Shaping the UK’s Union State

Geraint Talfan Davies says there has been a tendency to see the UK as a unitary state and not a union of four nations.

On hearing of the pre-Christmas rapprochement between Washington and Havana, sentimental tourists amongst us will have wondered whether Cuba will soon lose one of its more endearing eccentricities – its old American cars kept alive well beyond their normal life by endless improvisation, and a bit of spot welding. A bit like the British constitution. Like Cuba, our constitution has some catching up to do. The penchant for a repair and maintenance approach, rather than renewal, seems increasingly perverse, not to mention dangerous to the occupants.  The Cubans, at least, have had the excuse of having no choice.

IWA Constitutional Convention

This article is part of the first phase of the IWA’s constitutional convention. This week we’re asking, ‘what is the UK for?’ and we’ll be discussing this piece and more on iwaconvention.co.uk. Register here to join the debate.

We are running this innovative project in 5 phases over 8 weeks:

  • 26th Jan-1st Feb: What is the UK for?
  • 2nd-15th Feb: How do we create a more prosperous Wales? (The economy)
  • 16th Feb-1st Mar: How do we make Wales a fairer country? (The Welfare State)
  • 2nd-15th Mar: What is the future of the UK? Includes reaction to the Secretary of State’s announcements around Welsh devolution near St David’s day.
  • 16th-20th Mar: What is Wales for?

Go to IWAconvention.co.uk to have your say.

In the wake of the Scottish referendum – a near death experience for the union – the UK Government seems, on the surface, to be bent on a degree of expedition wholly unknown in British constitutional development. In Scotland the Smith Commission achieved within a matter of weeks cross-party agreement on ways to give effect to a ‘vow’ to Scotland that had been cobbled in panic at the eleventh hour. A draft Bill has now been published. William Hague’s committee for devolved powers has published options for England, on which there is no consensus at all. On the back of two years’ work by the Commission on Devolution for Wales (the Silk Commission), Stephen Crabb, the Secretary of State for Wales, aims to achieve a cross-party consensus on further powers for Wales by 1st March, with the aim of legislating early in the new Parliament.

Meanwhile the more pessimistic wonder whether unassailable complacency at the centre means it is all too late to save the union, regardless of the drop in oil prices.

Unhelpfully, this is all being done in the partisan atmosphere inevitable with a General Election only a few months away. Consensus, such as it is, cannot but be fragile. None of the above processes go beyond consideration of the devolution issue. What has gone missing is explicit consideration of the very Union that was at stake in the Scottish vote.
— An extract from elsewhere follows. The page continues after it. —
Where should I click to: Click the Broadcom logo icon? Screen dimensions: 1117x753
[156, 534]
This is particularly evident and worrisome from the perspective of Wales, the constituent nation that has the least leverage: the threat of independence for Wales is not perceived as credible, as in Scotland, nor has our existence been contested historically, as in the case of Northern Ireland, both internally and by a neighbouring state. Principles and process are, therefore, rather more important for a part of the realm that cannot rely on the force of realpolitik. As a consequence Wales has a greater interest in the proper working of a union state than either of our ‘Celtic cousins’.

The same may also be true of parts of England – one reason that England’s devolutionists should pay more heed to the Welsh voice than is customary. The regions and city-regions of England have more to learn from the staging posts in Wales’s devolutionary journey than from the Scottish story: administration leading to executive powers (though with limited policy-making capacity), then power over secondary legislation, then qualified legislative powers before taking on primary legislation – the latter stages telescoped into less than 15 years. In contrast, Wales has always needed to heed what is happening next door (without being cowed by it) as it presents England with a long flank in contrast to Scotland’s short neck. The Welsh border is more porous than the Scottish border, the cross-border impacts are greater. We cohabit with an elephant.
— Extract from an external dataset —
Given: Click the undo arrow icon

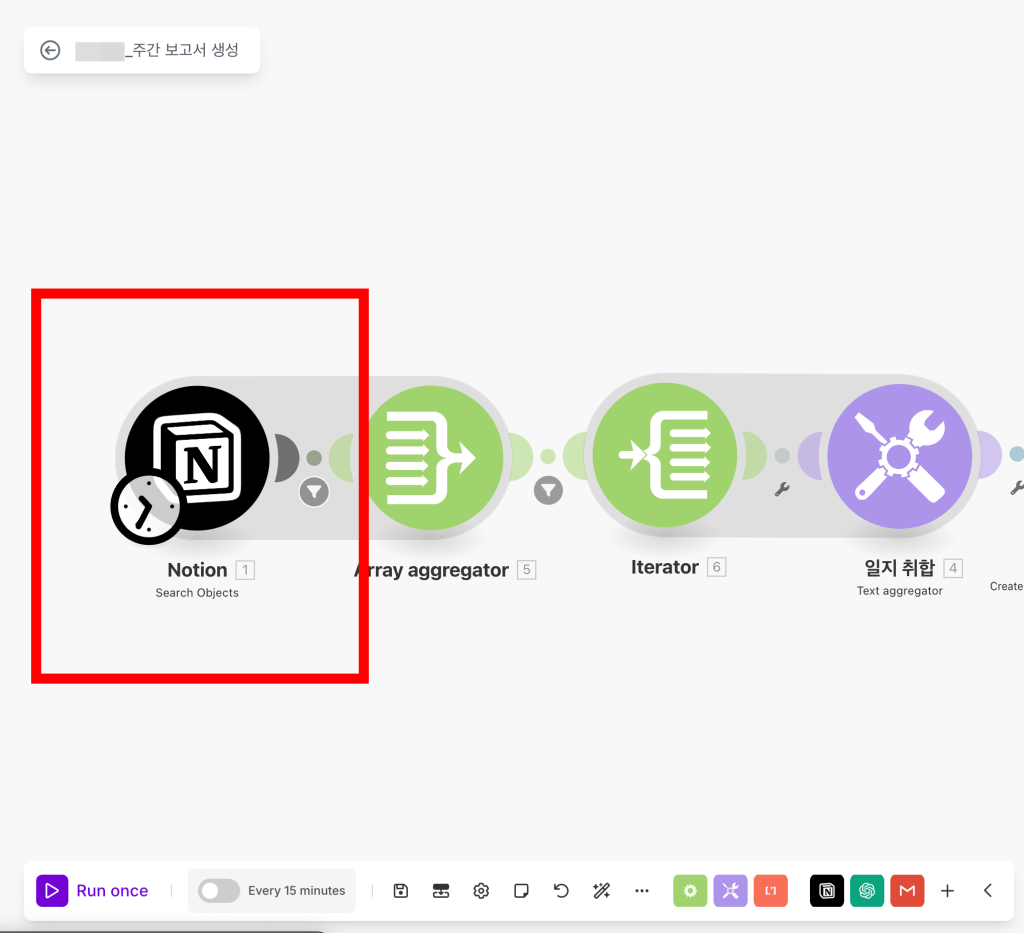Looking at the screenshot, I should 561,890.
It is for these reasons that over the last three years three Welsh organizations have been trying to bridge the rather fragmented debate on the constitution that has been taking place in the different nations of the UK*, sadly, for the most part as if they were entirely unrelated to one another. The project has sought to address the UK’s Changing Union.

It is to counter this fragmentation that Carwyn Jones, the First Minister of Wales, has been arguing for more than two years for a UK Constitutional Convention, as well as for a new focus on the union. Admittedly, constitutional conventions are not without their problems. A recent Constitution Unit seminar discussed convention models drawn from Iceland, Ireland and Scotland, and two from Canada. Issues around membership (getting beyond the political class), agenda and timetable have to be addressed. But it says something about the cavalier nature of the union that there has been no formal discussion, or evaluation, or response to a proposal put forward publicly by the head of one of Britain’s territorial governments.
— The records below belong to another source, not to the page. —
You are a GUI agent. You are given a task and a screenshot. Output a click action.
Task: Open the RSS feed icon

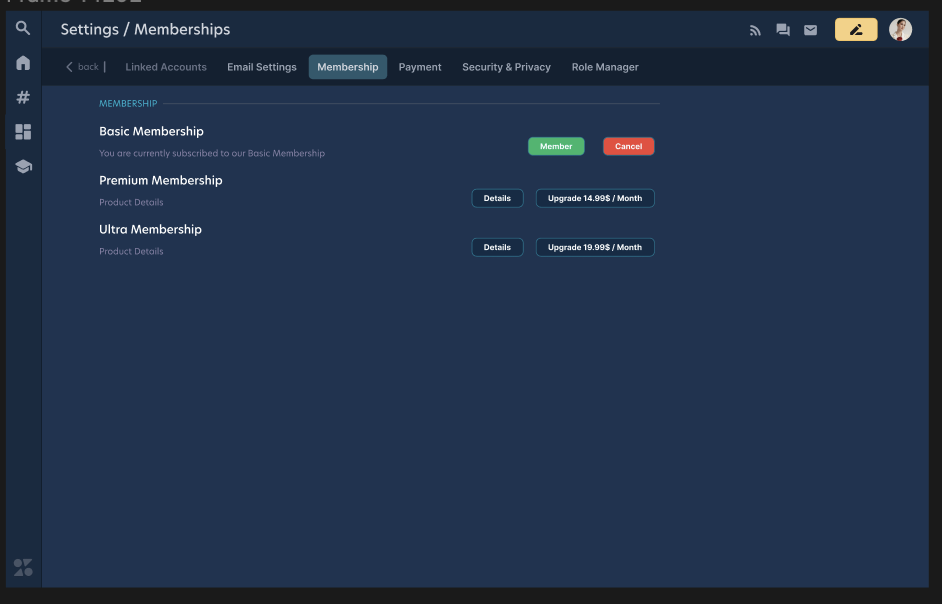pos(755,30)
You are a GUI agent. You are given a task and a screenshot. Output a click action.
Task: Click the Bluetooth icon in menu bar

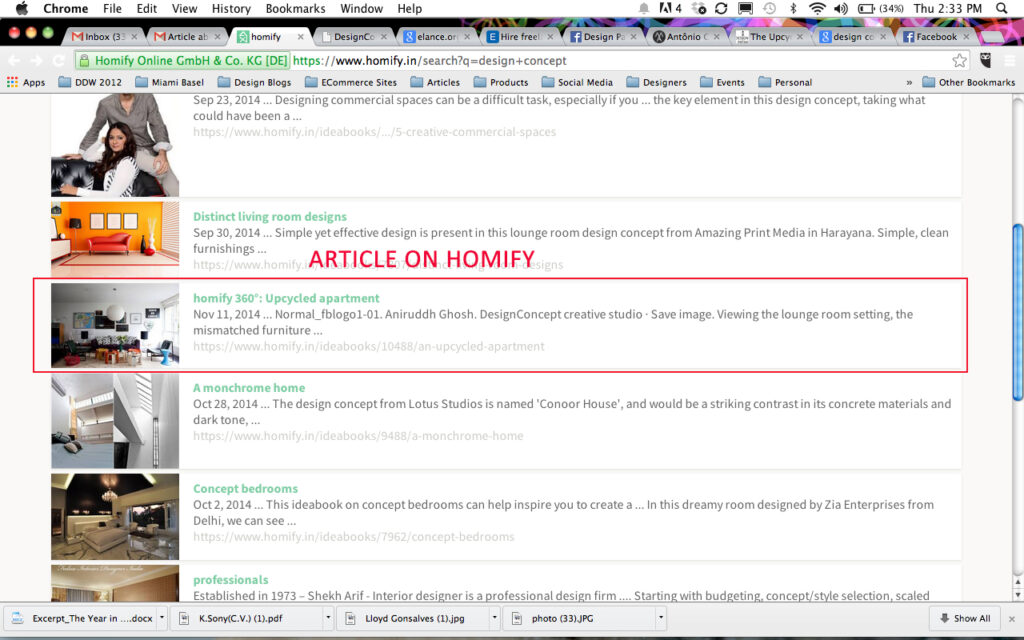pos(793,9)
The UK’s Changing Union project has suggested that, whatever form a convention might take, at the core of the debate must be the values and purposes of the union itself – and that needs at the outset a bedrock of principle. Rather than leave that as an abstraction we set out four possible principles as a starting point.

The first is that the United Kingdom should be defined not as a unitary state but as a union state “consisting of four national entities – England, Scotland, Wales and Northern Ireland – sharing sovereignty, expressing themselves democratically through Parliaments and Assemblies whose continued existence are henceforth guaranteed, and freely assenting to cooperate in a Union for their common good.”

A second principle deals with the distribution of functions between the tiers of government – across the full range from European to local – enshrining the principle of subsidiarity (if that is not too European a concept for British tastes) and applying it not simply at the level of the four nations, but also extending it to local government. Local government has certainly had a raw deal in recent decades in England, but the advent of devolution in Scotland and Wales has not improved matters significantly for local councils in either country.

A third principle should give expression to shared solidarity, without which the Union would be shallow and purely instrumental. That has to include collaboration specifically aimed at enhancing economic and social cohesion and fairness across the UK as a whole, a principle – like subsidiarity – that would be of huge potential benefit to parts of England. This could also be broadened to define the core UK-wide entitlements of UK citizens – free education and health services, state pensions, human rights etc.

Lastly, and perhaps most contentious, would be an acknowledgement of the asymmetry of the UK and the need to temper it. This would require “that the parties of the union acknowledge the dominant role of England within it and that England has its needs and rights, but that England also acknowledges that the asymmetry between it and the other nations is of such a scale as to require tempering, in the interests of fairness, by the introduction of a range of institutional mechanisms”.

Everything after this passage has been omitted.